The Malmaison Church (Biserica Malmaison) is a Romanian Orthodox church located at 122 Calea Plevnei in Bucharest, Romania. It is dedicated to Saint George.

The church, nicknamed after a former military barracks in the area, stands on the site of an earlier wooden church from the 1830s. During the Wallachian Revolution of 1848, the remains of 47 soldiers and two officers were buried in a mass grave in the churchyard; a stone cross was dedicated to their memory in 1998.

The current church was built from the foundations up in 1906–1908, and consecrated in 1909. Monuments to the main donor and her family stand in the yard. The structure was damaged during the 1940 earthquake and repaired in 1943. The old oil painting was redone in fresco from 1954 to 1963. Cracks in the walls appeared after the 1977 earthquake. Repairs followed, as well as a repainting in 1983, and the church was rededicated in 1984. Various improvements were carried out starting in 1992, including to the main dome, riddled with bullets during the Romanian Revolution.

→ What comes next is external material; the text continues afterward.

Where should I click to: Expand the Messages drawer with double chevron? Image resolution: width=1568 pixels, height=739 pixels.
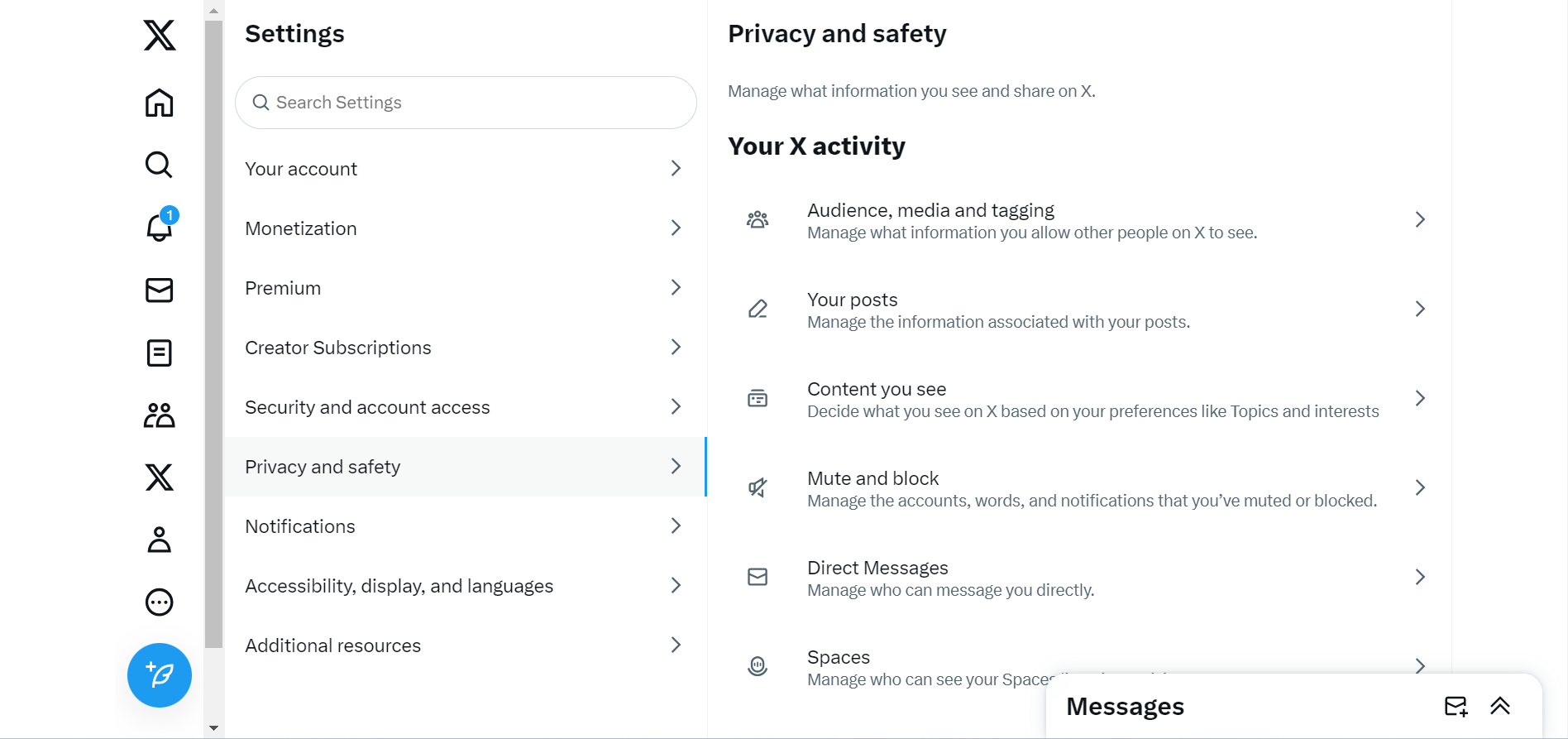click(1500, 706)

The cross-shaped church measures 22 meters long by 7.5–11 meters wide. It features polygonal apses, a dome above the nave and two small, square-based towers. A large portico reaches to the base of the pediment. It has three arches resting on stone columns. The octagonal domes have conical roofs coated in tiles, like the rest of the roof. The pediment has layers of crenellated brick. The exterior is made up of red brick alternating with pieces of masonry. Icons of Saints Peter and Paul are painted on the portico, with Christ Pantocrator above the entrance. The windows are of stained glass and depict saints. A chapel dates to 2001.

The church is listed as a historic monument by Romania's Ministry of Culture and Religious Affairs.